» Aim of the exercise: Copy out, unchanged, the lines of the records starting with the line containing "Given: Click the blue" and going on through the line containing "[x=30, y=183]", both included.
-- start of Data shown --
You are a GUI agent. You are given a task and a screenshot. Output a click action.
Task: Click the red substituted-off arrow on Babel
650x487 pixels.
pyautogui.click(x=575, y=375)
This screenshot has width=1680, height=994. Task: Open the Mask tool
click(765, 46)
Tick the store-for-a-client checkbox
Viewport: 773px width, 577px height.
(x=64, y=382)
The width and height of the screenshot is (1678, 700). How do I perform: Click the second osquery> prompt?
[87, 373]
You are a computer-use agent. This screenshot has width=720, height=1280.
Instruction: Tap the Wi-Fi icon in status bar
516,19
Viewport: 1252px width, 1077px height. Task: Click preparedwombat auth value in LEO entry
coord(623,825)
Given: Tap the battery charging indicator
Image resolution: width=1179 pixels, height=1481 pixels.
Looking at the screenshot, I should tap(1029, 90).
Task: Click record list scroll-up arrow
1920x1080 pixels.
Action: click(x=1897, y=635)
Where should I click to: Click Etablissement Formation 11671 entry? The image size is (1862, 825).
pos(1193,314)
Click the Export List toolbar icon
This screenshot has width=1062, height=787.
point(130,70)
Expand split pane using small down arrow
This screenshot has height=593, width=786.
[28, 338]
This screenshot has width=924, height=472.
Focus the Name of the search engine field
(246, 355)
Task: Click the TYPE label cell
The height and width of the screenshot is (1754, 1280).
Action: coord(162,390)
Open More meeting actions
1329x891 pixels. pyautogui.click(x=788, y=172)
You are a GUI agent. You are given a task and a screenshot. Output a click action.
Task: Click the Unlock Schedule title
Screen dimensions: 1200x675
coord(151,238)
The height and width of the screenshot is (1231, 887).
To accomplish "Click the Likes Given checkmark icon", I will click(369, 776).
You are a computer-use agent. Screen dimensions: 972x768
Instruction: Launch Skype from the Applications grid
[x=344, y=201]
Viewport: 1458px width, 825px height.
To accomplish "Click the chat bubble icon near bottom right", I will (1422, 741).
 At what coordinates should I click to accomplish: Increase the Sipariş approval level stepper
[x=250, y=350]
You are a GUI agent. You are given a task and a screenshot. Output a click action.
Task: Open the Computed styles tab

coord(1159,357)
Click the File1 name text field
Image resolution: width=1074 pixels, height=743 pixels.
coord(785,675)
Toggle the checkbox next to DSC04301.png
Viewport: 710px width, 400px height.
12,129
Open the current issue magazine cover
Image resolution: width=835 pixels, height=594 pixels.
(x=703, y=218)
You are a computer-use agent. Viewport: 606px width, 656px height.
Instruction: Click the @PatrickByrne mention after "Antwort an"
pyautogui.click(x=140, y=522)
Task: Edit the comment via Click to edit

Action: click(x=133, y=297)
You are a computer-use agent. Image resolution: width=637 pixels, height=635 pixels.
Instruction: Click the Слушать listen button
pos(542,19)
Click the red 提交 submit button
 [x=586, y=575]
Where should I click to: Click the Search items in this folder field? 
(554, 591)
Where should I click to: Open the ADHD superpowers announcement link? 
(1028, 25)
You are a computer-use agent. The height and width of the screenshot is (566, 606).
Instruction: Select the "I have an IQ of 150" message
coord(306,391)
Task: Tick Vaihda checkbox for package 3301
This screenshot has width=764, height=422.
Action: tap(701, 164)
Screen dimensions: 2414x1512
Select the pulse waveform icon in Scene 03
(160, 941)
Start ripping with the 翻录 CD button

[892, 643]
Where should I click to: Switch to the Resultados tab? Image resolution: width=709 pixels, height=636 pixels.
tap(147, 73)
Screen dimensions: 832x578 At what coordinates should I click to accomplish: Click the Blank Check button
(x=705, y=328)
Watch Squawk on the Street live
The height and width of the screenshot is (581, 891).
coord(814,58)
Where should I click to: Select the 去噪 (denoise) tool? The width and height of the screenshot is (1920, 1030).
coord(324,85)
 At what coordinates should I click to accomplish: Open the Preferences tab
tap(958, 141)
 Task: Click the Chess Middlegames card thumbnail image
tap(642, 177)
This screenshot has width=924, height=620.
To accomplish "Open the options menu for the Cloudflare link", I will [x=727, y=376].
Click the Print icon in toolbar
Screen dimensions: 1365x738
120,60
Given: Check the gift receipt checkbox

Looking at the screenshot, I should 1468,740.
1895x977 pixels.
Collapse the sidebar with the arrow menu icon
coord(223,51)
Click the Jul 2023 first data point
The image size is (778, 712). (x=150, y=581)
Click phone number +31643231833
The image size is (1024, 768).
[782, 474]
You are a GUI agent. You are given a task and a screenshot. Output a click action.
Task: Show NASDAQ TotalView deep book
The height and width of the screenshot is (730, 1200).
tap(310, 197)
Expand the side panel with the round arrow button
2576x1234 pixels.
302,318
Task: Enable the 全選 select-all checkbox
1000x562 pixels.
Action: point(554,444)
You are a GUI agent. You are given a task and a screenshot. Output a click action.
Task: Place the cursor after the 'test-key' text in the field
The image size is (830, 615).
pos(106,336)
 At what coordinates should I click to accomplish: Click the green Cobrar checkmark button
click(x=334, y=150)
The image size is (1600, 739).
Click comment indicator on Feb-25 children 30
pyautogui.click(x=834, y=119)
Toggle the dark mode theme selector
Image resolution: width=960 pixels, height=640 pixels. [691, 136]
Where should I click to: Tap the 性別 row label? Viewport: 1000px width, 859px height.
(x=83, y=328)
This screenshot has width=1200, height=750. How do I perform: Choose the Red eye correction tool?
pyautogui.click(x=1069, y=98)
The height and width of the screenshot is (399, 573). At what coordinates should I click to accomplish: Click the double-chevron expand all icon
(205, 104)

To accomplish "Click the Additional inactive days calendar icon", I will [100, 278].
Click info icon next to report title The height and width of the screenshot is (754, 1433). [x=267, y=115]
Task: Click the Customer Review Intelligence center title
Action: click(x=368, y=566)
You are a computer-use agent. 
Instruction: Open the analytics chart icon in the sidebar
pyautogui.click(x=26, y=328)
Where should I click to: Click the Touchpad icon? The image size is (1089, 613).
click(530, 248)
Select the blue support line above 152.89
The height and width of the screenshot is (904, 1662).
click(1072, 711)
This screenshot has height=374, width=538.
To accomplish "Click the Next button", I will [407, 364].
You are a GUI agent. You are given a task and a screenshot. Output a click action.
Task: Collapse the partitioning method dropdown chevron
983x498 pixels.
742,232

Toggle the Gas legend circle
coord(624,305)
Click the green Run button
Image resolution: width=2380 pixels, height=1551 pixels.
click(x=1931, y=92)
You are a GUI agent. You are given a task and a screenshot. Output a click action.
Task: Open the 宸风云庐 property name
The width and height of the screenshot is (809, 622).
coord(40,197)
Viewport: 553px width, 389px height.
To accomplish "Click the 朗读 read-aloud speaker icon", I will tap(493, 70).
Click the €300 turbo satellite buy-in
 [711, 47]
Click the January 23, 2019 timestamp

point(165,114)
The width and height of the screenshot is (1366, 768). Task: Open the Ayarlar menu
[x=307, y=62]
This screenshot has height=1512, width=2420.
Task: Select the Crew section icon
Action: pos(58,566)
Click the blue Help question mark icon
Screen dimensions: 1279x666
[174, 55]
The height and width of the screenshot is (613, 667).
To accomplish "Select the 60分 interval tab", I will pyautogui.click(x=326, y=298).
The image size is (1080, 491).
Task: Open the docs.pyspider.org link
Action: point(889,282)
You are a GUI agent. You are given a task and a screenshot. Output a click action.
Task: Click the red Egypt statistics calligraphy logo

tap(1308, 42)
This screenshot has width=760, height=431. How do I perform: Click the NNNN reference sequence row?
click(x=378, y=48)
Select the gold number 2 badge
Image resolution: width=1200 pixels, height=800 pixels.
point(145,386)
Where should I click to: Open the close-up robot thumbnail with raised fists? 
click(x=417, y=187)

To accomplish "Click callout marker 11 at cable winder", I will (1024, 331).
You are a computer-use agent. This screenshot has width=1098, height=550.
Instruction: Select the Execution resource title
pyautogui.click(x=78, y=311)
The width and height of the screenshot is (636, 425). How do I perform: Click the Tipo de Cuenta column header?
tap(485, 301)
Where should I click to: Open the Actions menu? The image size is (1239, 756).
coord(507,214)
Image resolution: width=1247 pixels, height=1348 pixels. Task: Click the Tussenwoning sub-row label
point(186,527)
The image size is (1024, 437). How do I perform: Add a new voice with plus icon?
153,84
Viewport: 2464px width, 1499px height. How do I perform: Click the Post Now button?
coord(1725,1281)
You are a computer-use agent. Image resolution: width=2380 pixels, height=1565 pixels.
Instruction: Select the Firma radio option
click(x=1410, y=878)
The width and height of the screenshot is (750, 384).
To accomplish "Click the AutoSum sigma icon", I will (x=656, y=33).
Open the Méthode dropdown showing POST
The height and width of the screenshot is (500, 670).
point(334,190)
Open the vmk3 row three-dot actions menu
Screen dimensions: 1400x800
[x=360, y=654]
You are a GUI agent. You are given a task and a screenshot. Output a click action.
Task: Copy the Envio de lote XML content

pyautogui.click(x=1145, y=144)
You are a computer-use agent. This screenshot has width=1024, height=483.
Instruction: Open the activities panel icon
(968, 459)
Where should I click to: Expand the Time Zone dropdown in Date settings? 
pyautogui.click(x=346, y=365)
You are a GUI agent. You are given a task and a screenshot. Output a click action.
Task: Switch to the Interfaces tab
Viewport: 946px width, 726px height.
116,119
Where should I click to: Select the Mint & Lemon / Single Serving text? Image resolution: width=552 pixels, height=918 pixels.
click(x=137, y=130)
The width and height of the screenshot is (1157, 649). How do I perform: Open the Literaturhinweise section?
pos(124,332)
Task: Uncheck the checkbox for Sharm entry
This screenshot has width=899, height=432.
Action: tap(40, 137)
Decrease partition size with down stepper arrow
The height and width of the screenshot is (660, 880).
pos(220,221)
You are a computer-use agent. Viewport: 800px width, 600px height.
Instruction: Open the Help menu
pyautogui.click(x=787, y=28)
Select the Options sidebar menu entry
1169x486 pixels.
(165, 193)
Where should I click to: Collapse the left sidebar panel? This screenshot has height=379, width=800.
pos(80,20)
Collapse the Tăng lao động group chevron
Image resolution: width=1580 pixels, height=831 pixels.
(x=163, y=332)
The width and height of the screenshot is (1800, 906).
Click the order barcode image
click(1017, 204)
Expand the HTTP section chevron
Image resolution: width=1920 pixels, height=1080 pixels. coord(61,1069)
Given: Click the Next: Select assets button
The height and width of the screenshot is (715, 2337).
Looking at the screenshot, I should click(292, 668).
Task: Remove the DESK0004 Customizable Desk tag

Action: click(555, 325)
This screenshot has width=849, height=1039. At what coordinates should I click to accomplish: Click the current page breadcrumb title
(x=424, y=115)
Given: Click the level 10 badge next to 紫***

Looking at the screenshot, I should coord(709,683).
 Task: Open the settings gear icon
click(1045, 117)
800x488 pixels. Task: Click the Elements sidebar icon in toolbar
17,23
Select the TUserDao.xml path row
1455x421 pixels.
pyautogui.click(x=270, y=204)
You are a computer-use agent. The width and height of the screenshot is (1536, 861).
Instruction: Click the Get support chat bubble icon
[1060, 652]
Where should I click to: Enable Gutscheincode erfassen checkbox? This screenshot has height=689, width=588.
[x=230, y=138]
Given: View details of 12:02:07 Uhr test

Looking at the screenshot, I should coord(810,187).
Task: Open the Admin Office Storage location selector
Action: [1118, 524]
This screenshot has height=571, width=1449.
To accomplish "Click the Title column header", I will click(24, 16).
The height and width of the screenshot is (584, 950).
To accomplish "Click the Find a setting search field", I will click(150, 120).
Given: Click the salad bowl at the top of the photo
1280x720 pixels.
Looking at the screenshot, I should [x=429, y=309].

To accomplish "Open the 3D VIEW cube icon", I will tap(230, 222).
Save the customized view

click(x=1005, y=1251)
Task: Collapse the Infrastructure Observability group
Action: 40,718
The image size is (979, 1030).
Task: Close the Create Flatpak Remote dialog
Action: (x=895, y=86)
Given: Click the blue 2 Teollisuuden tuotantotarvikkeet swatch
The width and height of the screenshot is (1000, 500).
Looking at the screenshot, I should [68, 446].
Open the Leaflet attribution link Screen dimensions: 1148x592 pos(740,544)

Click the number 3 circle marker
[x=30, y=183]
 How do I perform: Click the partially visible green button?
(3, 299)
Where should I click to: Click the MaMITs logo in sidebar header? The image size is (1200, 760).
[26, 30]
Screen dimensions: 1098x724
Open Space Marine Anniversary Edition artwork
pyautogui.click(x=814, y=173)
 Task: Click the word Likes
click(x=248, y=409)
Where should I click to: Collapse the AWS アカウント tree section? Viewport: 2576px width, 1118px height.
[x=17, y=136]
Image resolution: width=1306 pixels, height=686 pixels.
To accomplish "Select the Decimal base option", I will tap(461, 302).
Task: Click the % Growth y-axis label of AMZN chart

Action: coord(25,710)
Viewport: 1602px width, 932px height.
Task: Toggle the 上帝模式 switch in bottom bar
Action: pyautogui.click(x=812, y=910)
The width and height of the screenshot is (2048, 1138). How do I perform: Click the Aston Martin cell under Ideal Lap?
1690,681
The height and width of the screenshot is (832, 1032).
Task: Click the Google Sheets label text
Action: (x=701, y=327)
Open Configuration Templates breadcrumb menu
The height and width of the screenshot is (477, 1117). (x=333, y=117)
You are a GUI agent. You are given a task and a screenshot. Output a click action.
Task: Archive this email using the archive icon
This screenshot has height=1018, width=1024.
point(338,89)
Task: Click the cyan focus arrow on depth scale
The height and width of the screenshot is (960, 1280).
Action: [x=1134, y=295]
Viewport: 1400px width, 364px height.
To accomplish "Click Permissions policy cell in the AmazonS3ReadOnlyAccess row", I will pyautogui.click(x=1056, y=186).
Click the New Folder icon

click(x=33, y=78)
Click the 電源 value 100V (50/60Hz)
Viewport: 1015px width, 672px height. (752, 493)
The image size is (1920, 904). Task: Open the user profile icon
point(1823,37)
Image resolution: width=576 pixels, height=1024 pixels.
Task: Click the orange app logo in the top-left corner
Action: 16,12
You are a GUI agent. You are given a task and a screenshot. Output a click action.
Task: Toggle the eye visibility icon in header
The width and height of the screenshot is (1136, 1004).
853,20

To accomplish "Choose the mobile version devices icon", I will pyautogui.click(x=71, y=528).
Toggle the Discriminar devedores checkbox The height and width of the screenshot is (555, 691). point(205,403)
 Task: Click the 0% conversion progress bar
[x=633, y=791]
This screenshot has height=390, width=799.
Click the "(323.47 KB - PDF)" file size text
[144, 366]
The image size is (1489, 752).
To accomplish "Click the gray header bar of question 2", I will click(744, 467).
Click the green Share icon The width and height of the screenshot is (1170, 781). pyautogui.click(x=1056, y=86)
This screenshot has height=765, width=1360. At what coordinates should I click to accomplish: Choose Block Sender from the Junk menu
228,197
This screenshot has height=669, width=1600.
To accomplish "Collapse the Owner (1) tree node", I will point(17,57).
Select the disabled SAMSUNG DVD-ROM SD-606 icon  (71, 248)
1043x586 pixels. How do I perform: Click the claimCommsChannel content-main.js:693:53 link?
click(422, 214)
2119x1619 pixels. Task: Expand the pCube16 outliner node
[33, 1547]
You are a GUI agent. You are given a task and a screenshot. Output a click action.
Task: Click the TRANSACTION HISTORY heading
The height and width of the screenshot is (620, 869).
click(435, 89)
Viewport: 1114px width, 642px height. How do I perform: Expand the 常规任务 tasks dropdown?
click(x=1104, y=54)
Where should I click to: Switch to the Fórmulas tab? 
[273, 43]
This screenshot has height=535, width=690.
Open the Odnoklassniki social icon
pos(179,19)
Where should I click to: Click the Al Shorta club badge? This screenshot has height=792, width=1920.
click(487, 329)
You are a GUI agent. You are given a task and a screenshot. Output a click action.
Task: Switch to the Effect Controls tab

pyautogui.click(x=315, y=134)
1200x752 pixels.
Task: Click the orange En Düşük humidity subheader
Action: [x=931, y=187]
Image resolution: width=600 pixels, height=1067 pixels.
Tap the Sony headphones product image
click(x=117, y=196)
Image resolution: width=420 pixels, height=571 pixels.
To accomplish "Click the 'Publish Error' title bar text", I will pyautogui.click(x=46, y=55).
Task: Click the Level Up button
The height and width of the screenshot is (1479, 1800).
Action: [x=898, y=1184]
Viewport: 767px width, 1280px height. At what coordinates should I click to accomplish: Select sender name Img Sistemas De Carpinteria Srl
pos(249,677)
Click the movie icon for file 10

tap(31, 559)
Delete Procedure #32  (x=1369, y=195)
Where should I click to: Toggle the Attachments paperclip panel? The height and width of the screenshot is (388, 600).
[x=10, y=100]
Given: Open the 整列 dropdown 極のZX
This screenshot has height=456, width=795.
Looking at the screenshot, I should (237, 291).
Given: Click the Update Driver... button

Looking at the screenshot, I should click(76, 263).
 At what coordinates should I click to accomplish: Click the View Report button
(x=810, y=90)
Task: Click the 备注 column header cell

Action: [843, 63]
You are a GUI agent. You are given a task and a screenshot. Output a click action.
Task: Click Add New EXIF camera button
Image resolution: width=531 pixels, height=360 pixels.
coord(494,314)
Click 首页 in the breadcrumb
-- end of Data shown --
» Solution to this problem:
Given: Click the blue 2 Teollisuuden tuotantotarvikkeet swatch
The width and height of the screenshot is (1000, 500).
Looking at the screenshot, I should [68, 446].
Open the Leaflet attribution link Screen dimensions: 1148x592 pos(740,544)

Click the number 3 circle marker
[x=30, y=183]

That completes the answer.